About Us

The Alexander Berkman Social Club is a group of anarchists who want to talk about what anarchism is, how anarchists see things and what anarchy could look like. Named after the editor of San Francisco’s mighty The Blast, we hope to have continual monthly meetings that are open to all. If you come you’ll get a membership card, the chance to win thousands of dollars (alright – the odd book or two) and hopefully something to think about and act on. You failed the audition for “So You Think You Can Dance,” and you just don’t seem with it. Don’t worry. The ABSC will have you.

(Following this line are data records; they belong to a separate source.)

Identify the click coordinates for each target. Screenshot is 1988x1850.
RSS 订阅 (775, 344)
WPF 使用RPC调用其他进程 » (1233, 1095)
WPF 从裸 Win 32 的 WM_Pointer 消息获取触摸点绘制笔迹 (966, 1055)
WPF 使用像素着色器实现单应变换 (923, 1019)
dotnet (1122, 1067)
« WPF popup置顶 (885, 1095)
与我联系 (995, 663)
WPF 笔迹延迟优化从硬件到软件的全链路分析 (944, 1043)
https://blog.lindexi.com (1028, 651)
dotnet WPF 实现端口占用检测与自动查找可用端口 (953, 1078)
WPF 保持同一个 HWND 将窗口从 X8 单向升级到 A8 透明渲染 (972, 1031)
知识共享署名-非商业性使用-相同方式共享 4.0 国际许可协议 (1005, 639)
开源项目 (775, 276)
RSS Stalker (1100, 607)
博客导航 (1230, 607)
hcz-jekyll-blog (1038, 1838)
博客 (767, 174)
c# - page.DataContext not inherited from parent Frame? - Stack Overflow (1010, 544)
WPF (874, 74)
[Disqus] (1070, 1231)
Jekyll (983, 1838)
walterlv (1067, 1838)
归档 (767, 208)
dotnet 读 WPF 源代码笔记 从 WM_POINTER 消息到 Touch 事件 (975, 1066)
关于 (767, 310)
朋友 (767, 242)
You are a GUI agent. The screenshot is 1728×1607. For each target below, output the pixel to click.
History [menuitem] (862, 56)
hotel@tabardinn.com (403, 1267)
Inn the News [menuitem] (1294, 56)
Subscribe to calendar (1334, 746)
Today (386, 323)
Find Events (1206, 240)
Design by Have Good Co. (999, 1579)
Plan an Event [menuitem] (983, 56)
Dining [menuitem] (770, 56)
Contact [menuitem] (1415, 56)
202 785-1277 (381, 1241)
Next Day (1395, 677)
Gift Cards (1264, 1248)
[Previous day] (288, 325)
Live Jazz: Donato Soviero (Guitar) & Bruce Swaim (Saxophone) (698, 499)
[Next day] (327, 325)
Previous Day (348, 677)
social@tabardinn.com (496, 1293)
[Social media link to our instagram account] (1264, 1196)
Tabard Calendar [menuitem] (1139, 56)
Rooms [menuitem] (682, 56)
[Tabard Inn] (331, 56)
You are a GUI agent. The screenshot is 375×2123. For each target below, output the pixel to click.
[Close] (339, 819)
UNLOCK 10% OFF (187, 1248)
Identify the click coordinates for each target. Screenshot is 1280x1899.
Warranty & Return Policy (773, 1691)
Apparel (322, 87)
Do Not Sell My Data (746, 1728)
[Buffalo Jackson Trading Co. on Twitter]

See you there!

Monday, March 8, 2010

Exciting New Publication from the ABSC

The Alexander Berkman Social Club is pleased to announce our first publication, in cooperation with the Kate Sharpley Library:

The Tragic Procession: Alexander Berkman and Russian Prisoner Aid

We'll be at the San Francisco Bay Area Anarchist Bookfair this Saturday March 13 selling as many copies as we can, come find us. But if you can't make it, copies are also available through the Kate Sharpley Library and AK Press
Original reprint of the collected Bulletin of the Joint Committee for the Defense of Revolutionists Imprisoned in Russia & Bulletin of the Relief Fund of the International Working Men’s Association for Anarchists and Anarcho-Syndicalists Imprisoned or Exiled in Russia

Reprinted here for the first time, this collection of bulletins—edited through the years by Alexander Berkman, Mark Mratchny, Milly Witcop-Rocker, Rudolf Rocker, et al.—chronicle the gradual slaughter of a whole generation of Russian anarchists and revolutionists. They also illustrate the astonishing effort of small groups of radicals who, living often in appalling conditions themselves, attempted to both highlight the vicious reality of the Bolshevik government and alert a wider public to the awful situation its prisoners found themselves in. Imprisoned, tortured, driven mad, and exiled to places so remote no contact with the outside world was possible, the prisoners disappeared into a totalitarian darkness. Each recorded name or initial printed here signifes a life that often had been spent in revolutionary commitment, a life systematically and carefully destroyed by erstwhile “comrades.” To remember them is the least we can do.